◆ **DATASET EXTRACT**
+ + + +
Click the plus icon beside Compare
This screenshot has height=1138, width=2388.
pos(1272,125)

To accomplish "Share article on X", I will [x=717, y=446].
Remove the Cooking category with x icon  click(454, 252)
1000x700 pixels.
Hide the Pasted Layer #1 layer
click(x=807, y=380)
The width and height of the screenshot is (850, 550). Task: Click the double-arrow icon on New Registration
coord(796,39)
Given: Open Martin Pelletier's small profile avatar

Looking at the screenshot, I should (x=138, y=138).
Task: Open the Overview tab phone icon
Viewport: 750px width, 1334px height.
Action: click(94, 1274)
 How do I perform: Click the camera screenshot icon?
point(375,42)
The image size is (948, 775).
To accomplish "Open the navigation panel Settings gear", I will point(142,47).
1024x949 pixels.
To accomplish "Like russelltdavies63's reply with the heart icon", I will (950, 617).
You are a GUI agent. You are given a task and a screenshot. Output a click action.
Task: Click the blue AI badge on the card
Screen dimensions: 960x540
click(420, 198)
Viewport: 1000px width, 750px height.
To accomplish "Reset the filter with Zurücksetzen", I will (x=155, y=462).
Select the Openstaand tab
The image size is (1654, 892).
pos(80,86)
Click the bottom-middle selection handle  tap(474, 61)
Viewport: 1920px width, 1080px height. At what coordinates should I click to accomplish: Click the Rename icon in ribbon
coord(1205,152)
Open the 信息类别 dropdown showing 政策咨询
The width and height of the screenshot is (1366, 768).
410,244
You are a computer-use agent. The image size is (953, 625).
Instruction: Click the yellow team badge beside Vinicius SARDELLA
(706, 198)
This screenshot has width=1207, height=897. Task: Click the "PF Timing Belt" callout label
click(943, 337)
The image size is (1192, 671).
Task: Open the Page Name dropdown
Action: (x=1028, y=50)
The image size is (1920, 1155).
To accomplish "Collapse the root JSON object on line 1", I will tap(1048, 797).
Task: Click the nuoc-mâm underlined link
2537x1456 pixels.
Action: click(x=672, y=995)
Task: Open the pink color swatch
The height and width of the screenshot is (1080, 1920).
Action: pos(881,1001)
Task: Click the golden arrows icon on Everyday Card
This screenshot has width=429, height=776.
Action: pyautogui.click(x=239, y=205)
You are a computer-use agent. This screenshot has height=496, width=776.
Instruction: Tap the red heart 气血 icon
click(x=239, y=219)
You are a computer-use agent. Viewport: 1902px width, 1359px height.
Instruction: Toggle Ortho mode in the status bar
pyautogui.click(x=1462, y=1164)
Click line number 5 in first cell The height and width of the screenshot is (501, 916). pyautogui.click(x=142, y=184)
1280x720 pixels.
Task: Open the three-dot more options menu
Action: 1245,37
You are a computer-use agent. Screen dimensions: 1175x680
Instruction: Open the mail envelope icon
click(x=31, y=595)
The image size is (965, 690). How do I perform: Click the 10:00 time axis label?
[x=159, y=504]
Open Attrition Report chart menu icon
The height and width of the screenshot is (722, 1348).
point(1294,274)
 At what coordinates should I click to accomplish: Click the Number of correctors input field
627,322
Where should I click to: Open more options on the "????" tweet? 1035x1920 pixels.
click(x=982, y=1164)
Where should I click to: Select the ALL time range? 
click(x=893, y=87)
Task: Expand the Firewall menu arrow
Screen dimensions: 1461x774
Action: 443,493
+ + + +
◆ **TASK PROMPT**
Please return every line of the listing above unchanged, from the first to the last.

◆ **WRITTEN RESPONSE**
Click the plus icon beside Compare
This screenshot has height=1138, width=2388.
pos(1272,125)

To accomplish "Share article on X", I will [x=717, y=446].
Remove the Cooking category with x icon  click(454, 252)
1000x700 pixels.
Hide the Pasted Layer #1 layer
click(x=807, y=380)
The width and height of the screenshot is (850, 550). Task: Click the double-arrow icon on New Registration
coord(796,39)
Given: Open Martin Pelletier's small profile avatar

Looking at the screenshot, I should (x=138, y=138).
Task: Open the Overview tab phone icon
Viewport: 750px width, 1334px height.
Action: click(94, 1274)
 How do I perform: Click the camera screenshot icon?
point(375,42)
The image size is (948, 775).
To accomplish "Open the navigation panel Settings gear", I will point(142,47).
1024x949 pixels.
To accomplish "Like russelltdavies63's reply with the heart icon", I will (950, 617).
You are a GUI agent. You are given a task and a screenshot. Output a click action.
Task: Click the blue AI badge on the card
Screen dimensions: 960x540
click(420, 198)
Viewport: 1000px width, 750px height.
To accomplish "Reset the filter with Zurücksetzen", I will (x=155, y=462).
Select the Openstaand tab
The image size is (1654, 892).
pos(80,86)
Click the bottom-middle selection handle  tap(474, 61)
Viewport: 1920px width, 1080px height. At what coordinates should I click to accomplish: Click the Rename icon in ribbon
coord(1205,152)
Open the 信息类别 dropdown showing 政策咨询
The width and height of the screenshot is (1366, 768).
410,244
You are a computer-use agent. The image size is (953, 625).
Instruction: Click the yellow team badge beside Vinicius SARDELLA
(706, 198)
This screenshot has width=1207, height=897. Task: Click the "PF Timing Belt" callout label
click(943, 337)
The image size is (1192, 671).
Task: Open the Page Name dropdown
Action: (x=1028, y=50)
The image size is (1920, 1155).
To accomplish "Collapse the root JSON object on line 1", I will tap(1048, 797).
Task: Click the nuoc-mâm underlined link
2537x1456 pixels.
Action: click(x=672, y=995)
Task: Open the pink color swatch
The height and width of the screenshot is (1080, 1920).
Action: pos(881,1001)
Task: Click the golden arrows icon on Everyday Card
This screenshot has width=429, height=776.
Action: pyautogui.click(x=239, y=205)
You are a computer-use agent. This screenshot has height=496, width=776.
Instruction: Tap the red heart 气血 icon
click(x=239, y=219)
You are a computer-use agent. Viewport: 1902px width, 1359px height.
Instruction: Toggle Ortho mode in the status bar
pyautogui.click(x=1462, y=1164)
Click line number 5 in first cell The height and width of the screenshot is (501, 916). pyautogui.click(x=142, y=184)
1280x720 pixels.
Task: Open the three-dot more options menu
Action: 1245,37
You are a computer-use agent. Screen dimensions: 1175x680
Instruction: Open the mail envelope icon
click(x=31, y=595)
The image size is (965, 690). How do I perform: Click the 10:00 time axis label?
[x=159, y=504]
Open Attrition Report chart menu icon
The height and width of the screenshot is (722, 1348).
point(1294,274)
 At what coordinates should I click to accomplish: Click the Number of correctors input field
627,322
Where should I click to: Open more options on the "????" tweet? 1035x1920 pixels.
click(x=982, y=1164)
Where should I click to: Select the ALL time range? 
click(x=893, y=87)
Task: Expand the Firewall menu arrow
Screen dimensions: 1461x774
Action: 443,493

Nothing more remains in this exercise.